• DATA IN THIS EXERCISE:
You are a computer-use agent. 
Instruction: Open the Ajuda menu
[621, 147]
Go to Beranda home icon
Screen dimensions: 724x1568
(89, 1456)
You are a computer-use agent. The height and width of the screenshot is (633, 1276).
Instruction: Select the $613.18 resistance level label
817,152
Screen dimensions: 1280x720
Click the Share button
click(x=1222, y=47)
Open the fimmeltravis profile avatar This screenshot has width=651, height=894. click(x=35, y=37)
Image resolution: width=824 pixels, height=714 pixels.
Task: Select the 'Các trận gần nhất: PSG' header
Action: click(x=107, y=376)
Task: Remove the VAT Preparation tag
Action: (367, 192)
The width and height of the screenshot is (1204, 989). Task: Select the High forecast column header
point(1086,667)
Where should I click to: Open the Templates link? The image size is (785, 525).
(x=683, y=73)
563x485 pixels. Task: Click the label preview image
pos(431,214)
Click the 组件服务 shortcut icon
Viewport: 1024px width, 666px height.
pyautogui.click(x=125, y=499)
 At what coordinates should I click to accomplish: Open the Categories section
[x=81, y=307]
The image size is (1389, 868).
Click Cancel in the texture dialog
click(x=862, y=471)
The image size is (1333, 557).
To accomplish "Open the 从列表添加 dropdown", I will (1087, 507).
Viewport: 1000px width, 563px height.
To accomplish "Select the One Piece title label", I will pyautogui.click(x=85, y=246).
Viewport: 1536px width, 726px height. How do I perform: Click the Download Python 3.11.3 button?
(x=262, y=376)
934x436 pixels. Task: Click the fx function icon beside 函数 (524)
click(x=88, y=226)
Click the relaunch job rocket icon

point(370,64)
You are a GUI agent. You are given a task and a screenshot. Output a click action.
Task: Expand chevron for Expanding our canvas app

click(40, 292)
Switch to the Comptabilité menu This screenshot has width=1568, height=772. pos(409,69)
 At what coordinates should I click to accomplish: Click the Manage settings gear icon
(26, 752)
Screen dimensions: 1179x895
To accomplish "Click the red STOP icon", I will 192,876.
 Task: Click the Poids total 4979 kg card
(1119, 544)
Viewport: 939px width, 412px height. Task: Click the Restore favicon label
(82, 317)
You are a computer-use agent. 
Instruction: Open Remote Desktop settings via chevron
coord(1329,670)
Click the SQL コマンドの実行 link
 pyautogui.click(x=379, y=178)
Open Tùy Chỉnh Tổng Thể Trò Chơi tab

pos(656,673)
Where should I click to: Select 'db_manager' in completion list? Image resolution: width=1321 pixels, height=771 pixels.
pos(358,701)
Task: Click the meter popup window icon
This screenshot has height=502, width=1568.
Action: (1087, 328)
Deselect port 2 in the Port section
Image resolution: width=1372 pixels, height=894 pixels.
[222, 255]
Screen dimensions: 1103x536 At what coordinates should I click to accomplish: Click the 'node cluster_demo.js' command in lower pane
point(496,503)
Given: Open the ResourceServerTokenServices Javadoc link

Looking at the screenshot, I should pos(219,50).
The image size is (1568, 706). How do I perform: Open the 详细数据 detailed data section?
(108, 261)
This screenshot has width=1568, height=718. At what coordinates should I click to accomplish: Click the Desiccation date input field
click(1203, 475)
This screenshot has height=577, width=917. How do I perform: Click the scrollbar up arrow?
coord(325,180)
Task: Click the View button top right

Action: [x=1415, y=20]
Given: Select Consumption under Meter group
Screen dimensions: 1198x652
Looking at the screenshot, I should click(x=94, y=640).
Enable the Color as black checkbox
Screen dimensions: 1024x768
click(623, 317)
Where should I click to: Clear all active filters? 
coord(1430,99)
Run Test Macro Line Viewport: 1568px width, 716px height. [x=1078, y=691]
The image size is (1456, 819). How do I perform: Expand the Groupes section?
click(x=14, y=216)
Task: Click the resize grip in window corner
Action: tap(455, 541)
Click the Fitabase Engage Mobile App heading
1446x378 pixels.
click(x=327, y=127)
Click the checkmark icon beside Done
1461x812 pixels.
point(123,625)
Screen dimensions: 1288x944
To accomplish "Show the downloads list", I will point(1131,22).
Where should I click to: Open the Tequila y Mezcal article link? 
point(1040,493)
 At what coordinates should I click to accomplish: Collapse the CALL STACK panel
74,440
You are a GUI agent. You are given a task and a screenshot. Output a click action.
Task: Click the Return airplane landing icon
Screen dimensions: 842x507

• TASK REQUIREMENTS: Duplicate every line of the material above, leaving each one unchanged.

• EXERCISE RESPONSE:
You are a computer-use agent. 
Instruction: Open the Ajuda menu
[621, 147]
Go to Beranda home icon
Screen dimensions: 724x1568
(89, 1456)
You are a computer-use agent. The height and width of the screenshot is (633, 1276).
Instruction: Select the $613.18 resistance level label
817,152
Screen dimensions: 1280x720
Click the Share button
click(x=1222, y=47)
Open the fimmeltravis profile avatar This screenshot has width=651, height=894. click(x=35, y=37)
Image resolution: width=824 pixels, height=714 pixels.
Task: Select the 'Các trận gần nhất: PSG' header
Action: click(x=107, y=376)
Task: Remove the VAT Preparation tag
Action: (367, 192)
The width and height of the screenshot is (1204, 989). Task: Select the High forecast column header
point(1086,667)
Where should I click to: Open the Templates link? The image size is (785, 525).
(x=683, y=73)
563x485 pixels. Task: Click the label preview image
pos(431,214)
Click the 组件服务 shortcut icon
Viewport: 1024px width, 666px height.
pyautogui.click(x=125, y=499)
 At what coordinates should I click to accomplish: Open the Categories section
[x=81, y=307]
The image size is (1389, 868).
Click Cancel in the texture dialog
click(x=862, y=471)
The image size is (1333, 557).
To accomplish "Open the 从列表添加 dropdown", I will (1087, 507).
Viewport: 1000px width, 563px height.
To accomplish "Select the One Piece title label", I will pyautogui.click(x=85, y=246).
Viewport: 1536px width, 726px height. How do I perform: Click the Download Python 3.11.3 button?
(x=262, y=376)
934x436 pixels. Task: Click the fx function icon beside 函数 (524)
click(x=88, y=226)
Click the relaunch job rocket icon

point(370,64)
You are a GUI agent. You are given a task and a screenshot. Output a click action.
Task: Expand chevron for Expanding our canvas app

click(40, 292)
Switch to the Comptabilité menu This screenshot has width=1568, height=772. pos(409,69)
 At what coordinates should I click to accomplish: Click the Manage settings gear icon
(26, 752)
Screen dimensions: 1179x895
To accomplish "Click the red STOP icon", I will 192,876.
 Task: Click the Poids total 4979 kg card
(1119, 544)
Viewport: 939px width, 412px height. Task: Click the Restore favicon label
(82, 317)
You are a computer-use agent. 
Instruction: Open Remote Desktop settings via chevron
coord(1329,670)
Click the SQL コマンドの実行 link
 pyautogui.click(x=379, y=178)
Open Tùy Chỉnh Tổng Thể Trò Chơi tab

pos(656,673)
Where should I click to: Select 'db_manager' in completion list? Image resolution: width=1321 pixels, height=771 pixels.
pos(358,701)
Task: Click the meter popup window icon
This screenshot has height=502, width=1568.
Action: (1087, 328)
Deselect port 2 in the Port section
Image resolution: width=1372 pixels, height=894 pixels.
[222, 255]
Screen dimensions: 1103x536 At what coordinates should I click to accomplish: Click the 'node cluster_demo.js' command in lower pane
point(496,503)
Given: Open the ResourceServerTokenServices Javadoc link

Looking at the screenshot, I should pos(219,50).
The image size is (1568, 706). How do I perform: Open the 详细数据 detailed data section?
(108, 261)
This screenshot has width=1568, height=718. At what coordinates should I click to accomplish: Click the Desiccation date input field
click(1203, 475)
This screenshot has height=577, width=917. How do I perform: Click the scrollbar up arrow?
coord(325,180)
Task: Click the View button top right

Action: [x=1415, y=20]
Given: Select Consumption under Meter group
Screen dimensions: 1198x652
Looking at the screenshot, I should click(x=94, y=640).
Enable the Color as black checkbox
Screen dimensions: 1024x768
click(623, 317)
Where should I click to: Clear all active filters? 
coord(1430,99)
Run Test Macro Line Viewport: 1568px width, 716px height. [x=1078, y=691]
The image size is (1456, 819). How do I perform: Expand the Groupes section?
click(x=14, y=216)
Task: Click the resize grip in window corner
Action: tap(455, 541)
Click the Fitabase Engage Mobile App heading
1446x378 pixels.
click(x=327, y=127)
Click the checkmark icon beside Done
1461x812 pixels.
point(123,625)
Screen dimensions: 1288x944
To accomplish "Show the downloads list", I will point(1131,22).
Where should I click to: Open the Tequila y Mezcal article link? 
point(1040,493)
 At what coordinates should I click to accomplish: Collapse the CALL STACK panel
74,440
You are a GUI agent. You are given a task and a screenshot. Output a click action.
Task: Click the Return airplane landing icon
Screen dimensions: 842x507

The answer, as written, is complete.